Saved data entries
>>>>>

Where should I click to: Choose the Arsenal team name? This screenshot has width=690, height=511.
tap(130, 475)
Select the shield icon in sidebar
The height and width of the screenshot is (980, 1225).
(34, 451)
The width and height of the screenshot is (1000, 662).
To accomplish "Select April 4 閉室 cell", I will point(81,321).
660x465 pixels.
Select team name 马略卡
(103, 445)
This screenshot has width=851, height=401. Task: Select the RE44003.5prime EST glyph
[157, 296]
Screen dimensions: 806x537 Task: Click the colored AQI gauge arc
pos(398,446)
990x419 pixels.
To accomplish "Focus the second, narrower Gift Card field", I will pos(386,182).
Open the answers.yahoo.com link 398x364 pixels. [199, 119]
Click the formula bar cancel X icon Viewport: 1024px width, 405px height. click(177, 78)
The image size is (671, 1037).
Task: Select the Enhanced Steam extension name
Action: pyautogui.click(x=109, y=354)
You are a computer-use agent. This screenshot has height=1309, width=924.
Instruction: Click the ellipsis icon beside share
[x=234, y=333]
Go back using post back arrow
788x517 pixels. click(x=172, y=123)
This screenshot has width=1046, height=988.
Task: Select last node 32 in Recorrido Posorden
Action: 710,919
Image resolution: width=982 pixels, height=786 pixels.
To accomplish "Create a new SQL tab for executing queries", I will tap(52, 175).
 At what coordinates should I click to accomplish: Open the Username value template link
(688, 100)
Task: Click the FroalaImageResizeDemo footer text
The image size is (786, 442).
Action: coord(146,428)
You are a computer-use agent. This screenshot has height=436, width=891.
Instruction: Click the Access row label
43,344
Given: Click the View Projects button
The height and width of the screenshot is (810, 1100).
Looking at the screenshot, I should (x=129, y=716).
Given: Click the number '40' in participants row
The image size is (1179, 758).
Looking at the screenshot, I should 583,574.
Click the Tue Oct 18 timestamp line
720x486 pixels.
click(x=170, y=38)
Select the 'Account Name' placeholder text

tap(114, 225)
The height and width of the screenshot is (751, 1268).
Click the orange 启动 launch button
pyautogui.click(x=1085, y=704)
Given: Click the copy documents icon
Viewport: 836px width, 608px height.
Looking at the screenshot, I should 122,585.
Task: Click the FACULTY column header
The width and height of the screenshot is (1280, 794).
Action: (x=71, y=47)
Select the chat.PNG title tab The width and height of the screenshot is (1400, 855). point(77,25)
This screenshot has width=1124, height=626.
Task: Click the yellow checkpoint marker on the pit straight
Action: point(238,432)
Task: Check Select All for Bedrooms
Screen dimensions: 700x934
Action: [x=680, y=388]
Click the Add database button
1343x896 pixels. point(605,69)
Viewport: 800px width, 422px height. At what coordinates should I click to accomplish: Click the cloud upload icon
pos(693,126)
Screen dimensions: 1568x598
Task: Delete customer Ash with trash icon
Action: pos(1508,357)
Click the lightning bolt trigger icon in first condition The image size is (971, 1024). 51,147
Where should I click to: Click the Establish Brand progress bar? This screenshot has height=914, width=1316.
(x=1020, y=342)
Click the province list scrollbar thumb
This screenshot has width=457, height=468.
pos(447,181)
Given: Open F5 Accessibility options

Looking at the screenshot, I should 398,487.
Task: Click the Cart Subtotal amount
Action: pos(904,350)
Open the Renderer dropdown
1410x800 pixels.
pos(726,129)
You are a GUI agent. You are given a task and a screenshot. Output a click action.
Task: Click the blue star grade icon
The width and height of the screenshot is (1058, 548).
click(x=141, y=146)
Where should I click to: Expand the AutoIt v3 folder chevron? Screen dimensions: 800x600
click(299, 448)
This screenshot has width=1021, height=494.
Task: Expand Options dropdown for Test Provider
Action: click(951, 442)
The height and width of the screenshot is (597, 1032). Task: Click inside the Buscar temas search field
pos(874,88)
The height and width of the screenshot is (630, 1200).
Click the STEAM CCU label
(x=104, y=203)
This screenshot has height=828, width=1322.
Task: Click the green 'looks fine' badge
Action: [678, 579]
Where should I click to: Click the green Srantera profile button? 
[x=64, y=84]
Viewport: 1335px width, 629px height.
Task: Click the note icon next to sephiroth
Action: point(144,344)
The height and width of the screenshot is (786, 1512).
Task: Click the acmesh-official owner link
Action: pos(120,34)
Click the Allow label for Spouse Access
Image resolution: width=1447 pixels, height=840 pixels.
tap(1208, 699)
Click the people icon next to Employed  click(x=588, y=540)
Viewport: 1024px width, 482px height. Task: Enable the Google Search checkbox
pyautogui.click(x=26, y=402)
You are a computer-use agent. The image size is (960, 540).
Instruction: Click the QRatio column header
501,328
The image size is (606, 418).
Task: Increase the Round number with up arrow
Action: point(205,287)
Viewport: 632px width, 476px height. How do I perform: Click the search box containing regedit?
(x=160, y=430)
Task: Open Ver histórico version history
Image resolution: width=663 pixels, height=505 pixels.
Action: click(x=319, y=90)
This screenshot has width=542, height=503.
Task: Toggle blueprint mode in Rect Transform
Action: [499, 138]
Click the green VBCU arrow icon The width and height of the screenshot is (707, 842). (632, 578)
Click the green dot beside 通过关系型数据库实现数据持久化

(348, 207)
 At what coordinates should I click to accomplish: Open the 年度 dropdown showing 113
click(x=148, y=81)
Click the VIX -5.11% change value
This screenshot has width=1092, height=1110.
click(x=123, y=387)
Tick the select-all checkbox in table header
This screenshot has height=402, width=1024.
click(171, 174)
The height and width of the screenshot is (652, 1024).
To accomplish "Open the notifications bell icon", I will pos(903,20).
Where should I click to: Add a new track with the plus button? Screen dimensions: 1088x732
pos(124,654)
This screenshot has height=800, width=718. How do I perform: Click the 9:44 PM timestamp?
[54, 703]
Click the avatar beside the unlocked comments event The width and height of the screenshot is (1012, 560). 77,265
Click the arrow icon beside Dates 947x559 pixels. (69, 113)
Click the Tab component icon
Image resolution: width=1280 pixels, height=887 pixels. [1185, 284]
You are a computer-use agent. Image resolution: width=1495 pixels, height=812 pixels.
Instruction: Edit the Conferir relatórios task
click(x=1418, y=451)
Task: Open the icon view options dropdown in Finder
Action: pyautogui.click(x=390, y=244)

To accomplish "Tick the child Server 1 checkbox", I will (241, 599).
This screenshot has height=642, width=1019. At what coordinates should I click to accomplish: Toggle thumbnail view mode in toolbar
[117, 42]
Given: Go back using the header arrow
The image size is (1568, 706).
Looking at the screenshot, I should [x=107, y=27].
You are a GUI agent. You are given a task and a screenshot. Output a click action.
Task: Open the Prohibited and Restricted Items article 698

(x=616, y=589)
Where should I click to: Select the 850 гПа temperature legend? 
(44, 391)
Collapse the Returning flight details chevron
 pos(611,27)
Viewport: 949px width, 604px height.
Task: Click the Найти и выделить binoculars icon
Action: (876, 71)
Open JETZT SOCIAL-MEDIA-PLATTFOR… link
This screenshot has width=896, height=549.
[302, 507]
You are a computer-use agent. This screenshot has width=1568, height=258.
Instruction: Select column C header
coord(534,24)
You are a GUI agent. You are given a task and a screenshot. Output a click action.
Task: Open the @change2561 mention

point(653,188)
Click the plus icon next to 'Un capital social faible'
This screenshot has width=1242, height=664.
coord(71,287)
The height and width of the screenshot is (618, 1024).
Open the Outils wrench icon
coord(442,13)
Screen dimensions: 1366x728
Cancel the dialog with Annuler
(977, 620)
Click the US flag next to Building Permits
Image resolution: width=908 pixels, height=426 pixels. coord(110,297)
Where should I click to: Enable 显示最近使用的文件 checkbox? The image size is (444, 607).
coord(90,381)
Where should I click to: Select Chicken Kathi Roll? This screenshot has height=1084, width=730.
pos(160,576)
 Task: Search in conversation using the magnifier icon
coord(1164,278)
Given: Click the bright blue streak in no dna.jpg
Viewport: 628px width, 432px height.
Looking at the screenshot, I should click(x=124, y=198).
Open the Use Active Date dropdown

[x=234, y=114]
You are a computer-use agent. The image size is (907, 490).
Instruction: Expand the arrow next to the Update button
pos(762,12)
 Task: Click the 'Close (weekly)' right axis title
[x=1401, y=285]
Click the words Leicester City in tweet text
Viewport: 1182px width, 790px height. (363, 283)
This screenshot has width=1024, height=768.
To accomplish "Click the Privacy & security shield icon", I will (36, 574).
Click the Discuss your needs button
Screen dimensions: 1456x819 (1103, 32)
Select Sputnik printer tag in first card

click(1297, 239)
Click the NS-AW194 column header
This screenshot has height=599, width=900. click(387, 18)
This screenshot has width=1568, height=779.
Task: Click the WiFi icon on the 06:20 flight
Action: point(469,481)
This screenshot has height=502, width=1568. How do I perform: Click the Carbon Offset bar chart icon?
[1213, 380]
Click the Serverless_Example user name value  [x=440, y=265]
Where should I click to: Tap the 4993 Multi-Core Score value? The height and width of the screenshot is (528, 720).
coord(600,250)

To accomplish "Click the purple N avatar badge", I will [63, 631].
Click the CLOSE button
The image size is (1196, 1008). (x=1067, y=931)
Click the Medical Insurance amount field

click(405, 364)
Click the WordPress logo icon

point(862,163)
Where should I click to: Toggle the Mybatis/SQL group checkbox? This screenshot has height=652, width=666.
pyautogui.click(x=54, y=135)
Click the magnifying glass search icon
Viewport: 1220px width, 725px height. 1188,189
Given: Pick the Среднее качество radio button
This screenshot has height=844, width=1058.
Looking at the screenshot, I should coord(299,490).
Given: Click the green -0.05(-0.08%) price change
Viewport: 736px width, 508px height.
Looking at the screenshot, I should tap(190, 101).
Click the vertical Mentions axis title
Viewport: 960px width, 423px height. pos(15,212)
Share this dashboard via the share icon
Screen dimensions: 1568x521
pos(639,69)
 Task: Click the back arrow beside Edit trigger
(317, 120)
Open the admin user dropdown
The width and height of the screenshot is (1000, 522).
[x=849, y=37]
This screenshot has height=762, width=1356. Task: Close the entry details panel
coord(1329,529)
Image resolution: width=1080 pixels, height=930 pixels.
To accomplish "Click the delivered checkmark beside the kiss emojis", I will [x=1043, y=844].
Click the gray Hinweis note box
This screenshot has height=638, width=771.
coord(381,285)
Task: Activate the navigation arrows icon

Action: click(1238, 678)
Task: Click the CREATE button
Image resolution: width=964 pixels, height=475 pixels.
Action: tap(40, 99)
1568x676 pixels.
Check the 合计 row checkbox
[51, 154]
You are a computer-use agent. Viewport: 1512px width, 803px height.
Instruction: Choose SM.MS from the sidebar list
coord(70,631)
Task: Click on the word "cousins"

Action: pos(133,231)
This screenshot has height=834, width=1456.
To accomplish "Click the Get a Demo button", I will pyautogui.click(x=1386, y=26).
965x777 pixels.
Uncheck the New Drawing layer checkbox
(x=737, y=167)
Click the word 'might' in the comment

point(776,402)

<<<<<

Task description: Please restate, exactly as written, the line that holds "Instruction: Choose SM.MS" and all remaining lines of the data above, and only those.

Output of the exercise:
Instruction: Choose SM.MS from the sidebar list
coord(70,631)
Task: Click on the word "cousins"

Action: pos(133,231)
This screenshot has height=834, width=1456.
To accomplish "Click the Get a Demo button", I will pyautogui.click(x=1386, y=26).
965x777 pixels.
Uncheck the New Drawing layer checkbox
(x=737, y=167)
Click the word 'might' in the comment

point(776,402)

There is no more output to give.